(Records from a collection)
□ □ □

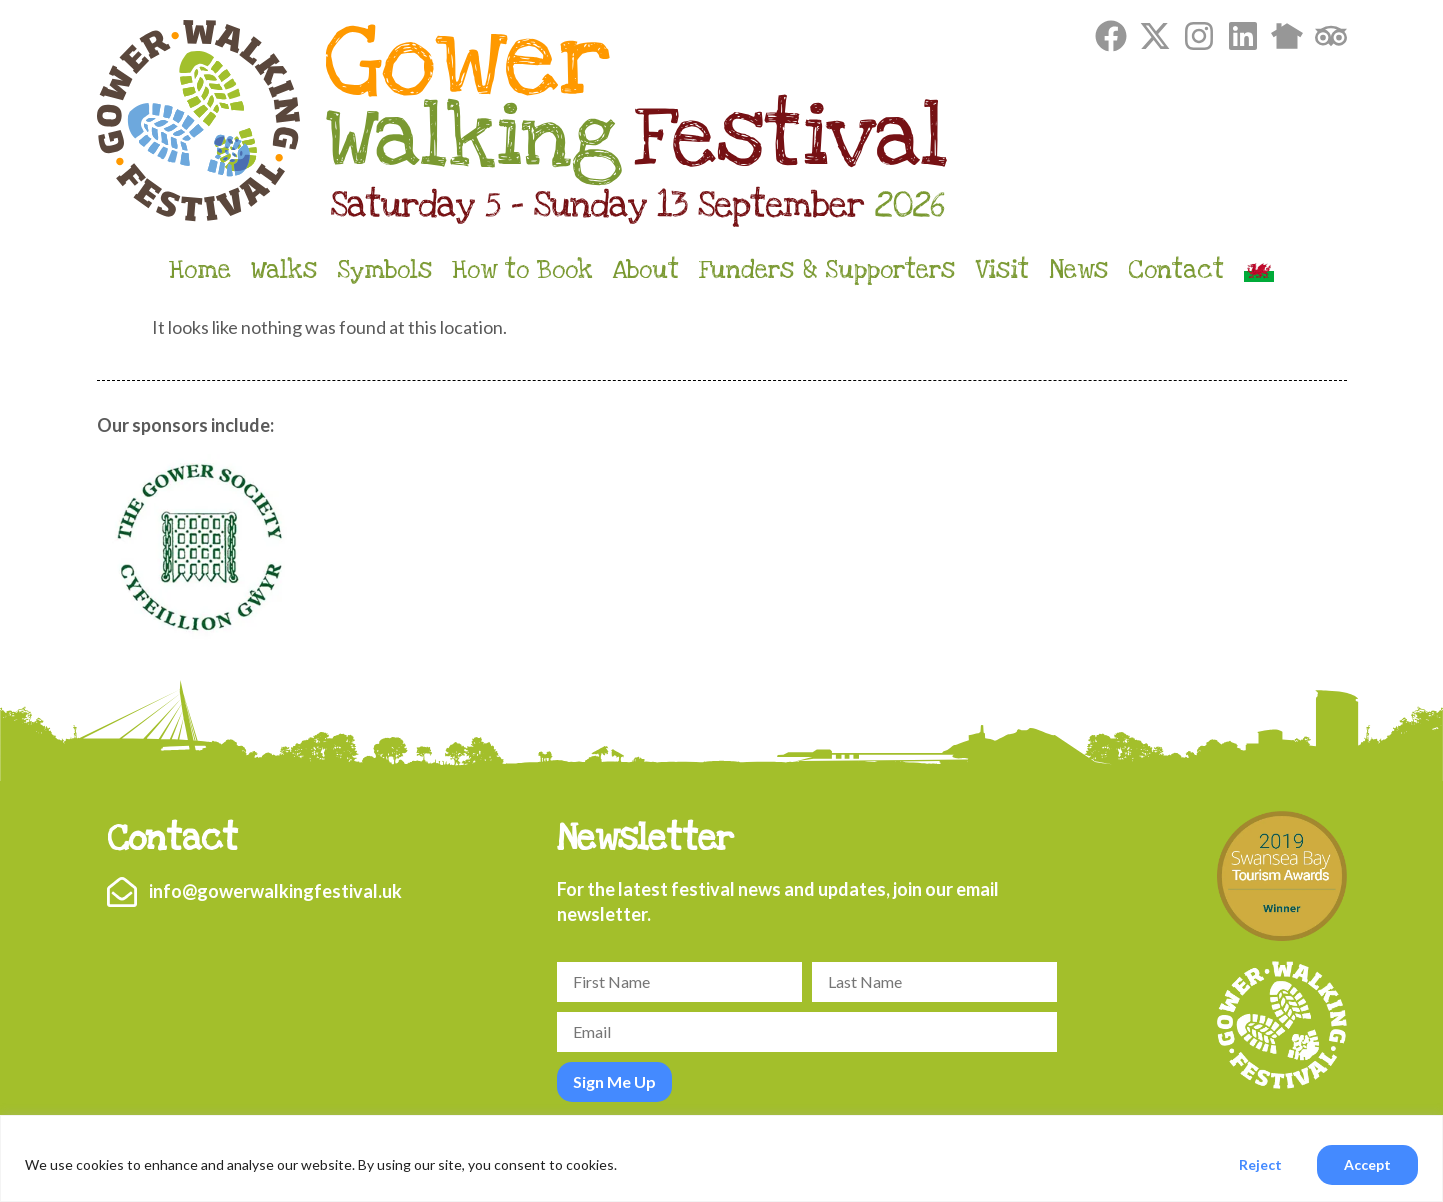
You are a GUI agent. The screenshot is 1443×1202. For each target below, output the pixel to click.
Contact (1176, 270)
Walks (284, 270)
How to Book (522, 270)
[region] (721, 1158)
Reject (1260, 1164)
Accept (1367, 1164)
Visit (1002, 270)
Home (200, 270)
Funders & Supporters (827, 270)
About (646, 270)
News (1078, 270)
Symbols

□ □ □

**Exercise directions:** Copy word for word the lines of the data above, starting at the line that contains "Walks (284, 270)" and ending with the last line of the data.

**The completed task:**
Walks (284, 270)
How to Book (522, 270)
[region] (721, 1158)
Reject (1260, 1164)
Accept (1367, 1164)
Visit (1002, 270)
Home (200, 270)
Funders & Supporters (827, 270)
About (646, 270)
News (1078, 270)
Symbols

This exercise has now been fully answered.